TELL ME ABOUT IT

A whole-picture review is advised before saying ‘I do’

DEAR CAROLYN: I’m a single mom in my 40s with three girls. My longtime boyfriend and I are discussing marriage. The question is about timing and logistics. We have an existing issue of how well he and my children (9-15) can live together, given their loudness, their friends coming and going, and his need for quiet. We acknowledge we need a good amount of square footage in a shared home, and perhaps a soundproof home office, to make it successful. That, though, we can work through with honesty and humor (and possibly with a marriage and two homes for a period of time).

The issue that has come up recently is about the wedding ceremony. He comes from a very, very small family and has a few close friends. I have a very large family with many more friends, plus an entire church family. His mother is agoraphobic with additional social anxiety, plus health problems, and wouldn’t be comfortable even at a relatively small wedding or reception. He also wouldn’t feel comfortable having a wedding ceremony with all of my family in attendance, but not his.

I am not looking to be a bridezilla by any stretch, but I would like to share this with my family and friends who stuck by me through the tough times with the end of my first marriage.

It will be his first wedding, so I’m totally willing to bow to his wishes and just have it be us and my daughters and a justice of the peace. But would it be tacky or hurtful to have a wedding celebration party later, knowing that his mother can’t/won’t come?

  • Anonymous

DEAR READER: Maybe it’s because I’m writing this while I’m hungry, or maybe I have ancient biases I don’t fully recognize, but I’m struggling to answer your specific question because all I want to do is ask you this:

Are you sure you’re ready to marry into the Control Family Robinson?

He needs silence and order, his mom needs to be protected from being included in celebrations and excluded from them, and is it even conceivable that’s all there is?
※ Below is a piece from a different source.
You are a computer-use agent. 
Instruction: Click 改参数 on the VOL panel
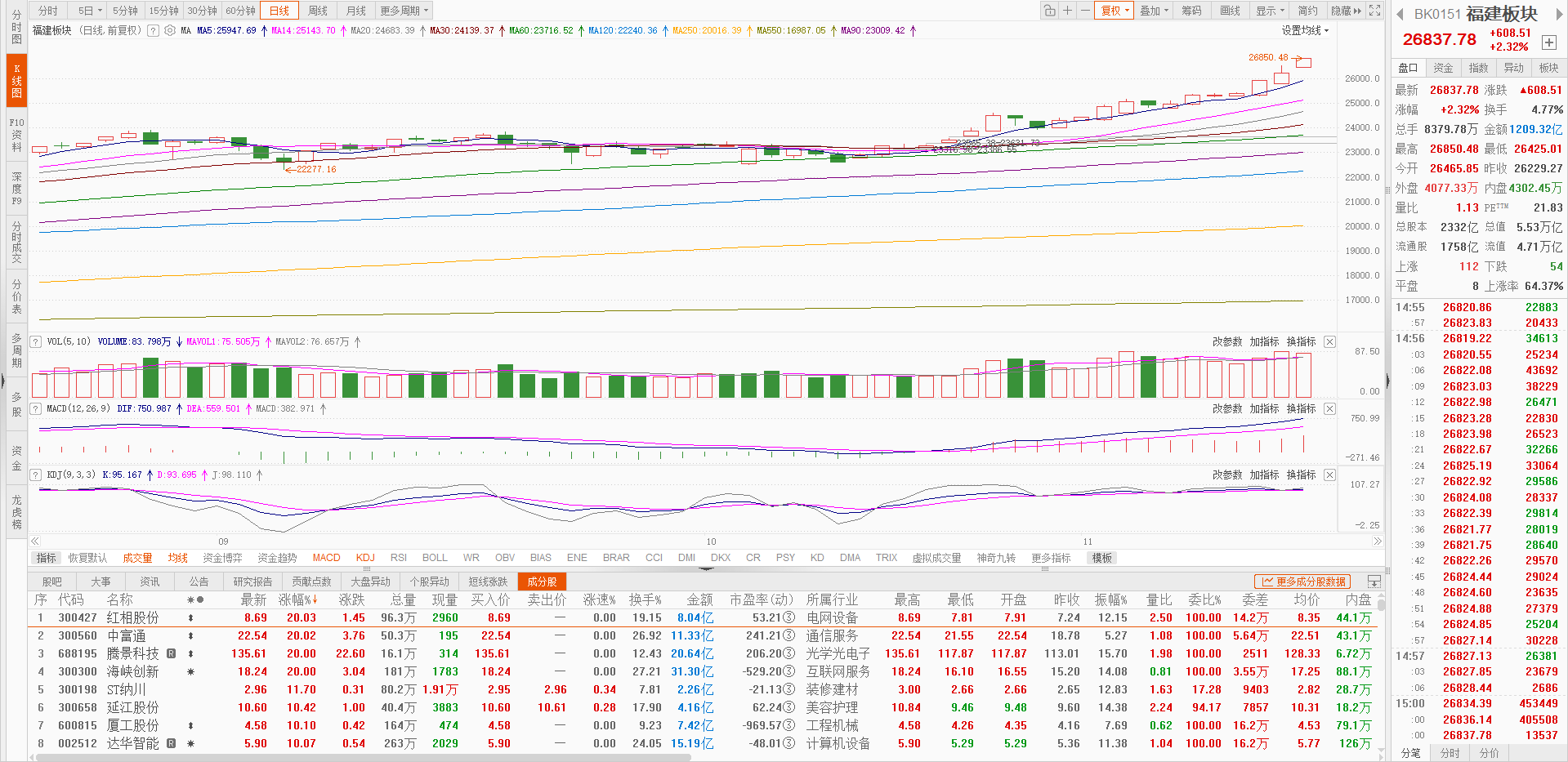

My unsolicited advice is to step back, way back, enough to take in the whole scope of your life with this person, and decide whether this situation is what you really want.

Take your time - either long enough for your youngest child to finish growing up and leaving your nest, or, if you run out of patience, in the separate marital homes you hint at. I can’t imagine being the 9-to-15-year-old kid who gets served the crud sandwich of losing a boisterous family home to one where merely having friends over risks offending a high-maintenance stepparent’s sense of order. And I’m a noise-avoidant introvert.

You’re an adult, you can choose this for you, but choosing it for your children? Aren’t realism and patience a lot cheaper than copious square footage and soundproofing a room?

But that’s not what you asked me.

No, it’s neither tacky nor hurtful to host a celebration with and for your community after your little capitulation of a wedding. Just consider not calling it a reception, and do invite the mother, even expecting she’ll choose not to come.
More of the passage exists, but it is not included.